Perdonar duele. Es la mejor manera de definirlo. Es un dolor. Es un don. Nadie es capaz de ofrecerlo si antes no lo pide a Dios. Es imposible. La naturaleza humana reclama, y con razón, otro tipo de respuesta. Nos ponemos siempre del lado del inocente. De aquél a quien hay que darle la razón, cuya causa exige, como dijimos, otro tipo de respuesta. Pues es a este tipo de personas, injustamente tratadas, a las que Dios les ofrece, por medio de su Hijo, el otorgamiento del perdón. ¿Por qué el Señor nos pone en esta situación? Ni siquiera nos ofrece la posibilidad de una mínima compensación. No, no la ofrece. Es radical. Es la plenitud de los tiempos. Es un dolor. Un dolor que se ha de ofrecer por el que nos hizo daño. Y así parece que se multiplica. Es un misterio. No es fácil. Sólo desde Jesucristo se puede atisbar lo que haya de divino en todo ello.
Jesucristo nos da una clave que nos ayude a ver las cosas de otra manera.

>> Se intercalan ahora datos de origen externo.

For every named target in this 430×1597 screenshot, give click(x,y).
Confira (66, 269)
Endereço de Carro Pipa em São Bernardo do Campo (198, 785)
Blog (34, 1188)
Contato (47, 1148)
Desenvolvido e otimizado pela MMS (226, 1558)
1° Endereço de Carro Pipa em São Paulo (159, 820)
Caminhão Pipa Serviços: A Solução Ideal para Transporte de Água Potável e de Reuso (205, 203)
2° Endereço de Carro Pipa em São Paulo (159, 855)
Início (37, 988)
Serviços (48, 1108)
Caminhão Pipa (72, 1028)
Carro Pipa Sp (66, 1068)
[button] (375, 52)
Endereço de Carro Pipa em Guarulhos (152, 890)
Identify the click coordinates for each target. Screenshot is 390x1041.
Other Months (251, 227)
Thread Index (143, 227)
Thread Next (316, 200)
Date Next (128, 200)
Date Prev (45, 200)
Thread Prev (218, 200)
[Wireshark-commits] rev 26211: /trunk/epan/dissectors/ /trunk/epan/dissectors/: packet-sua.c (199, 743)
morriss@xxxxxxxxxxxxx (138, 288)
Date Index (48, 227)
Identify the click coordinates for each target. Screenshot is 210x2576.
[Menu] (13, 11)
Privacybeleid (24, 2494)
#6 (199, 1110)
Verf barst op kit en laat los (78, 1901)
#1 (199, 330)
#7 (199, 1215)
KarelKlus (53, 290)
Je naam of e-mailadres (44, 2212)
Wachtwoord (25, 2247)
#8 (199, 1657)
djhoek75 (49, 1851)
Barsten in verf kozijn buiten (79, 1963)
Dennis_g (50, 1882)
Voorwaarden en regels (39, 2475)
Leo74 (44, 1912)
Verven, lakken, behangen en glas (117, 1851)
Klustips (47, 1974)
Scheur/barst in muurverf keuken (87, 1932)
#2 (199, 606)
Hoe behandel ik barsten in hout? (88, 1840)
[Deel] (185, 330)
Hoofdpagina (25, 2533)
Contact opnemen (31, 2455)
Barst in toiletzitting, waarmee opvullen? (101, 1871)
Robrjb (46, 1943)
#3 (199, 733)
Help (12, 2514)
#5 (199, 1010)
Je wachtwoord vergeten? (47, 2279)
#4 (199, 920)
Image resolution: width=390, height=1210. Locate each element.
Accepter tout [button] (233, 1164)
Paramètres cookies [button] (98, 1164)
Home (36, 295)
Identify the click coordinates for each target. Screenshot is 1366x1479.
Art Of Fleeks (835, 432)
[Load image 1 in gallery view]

Aquello que más nos haya lastimado en nuestra honra, es poco comparado con lo que le ha afectado al Todopoderoso mis malicias. Y El está dispuesto a olvidarlas si descubre un cambio de actitud. Si Dios lo hace, Dios me lo pide. Y si me lo pide, es porque me da el Don. La posibilidad. Es un misterio. Pero es el camino. Pero duele.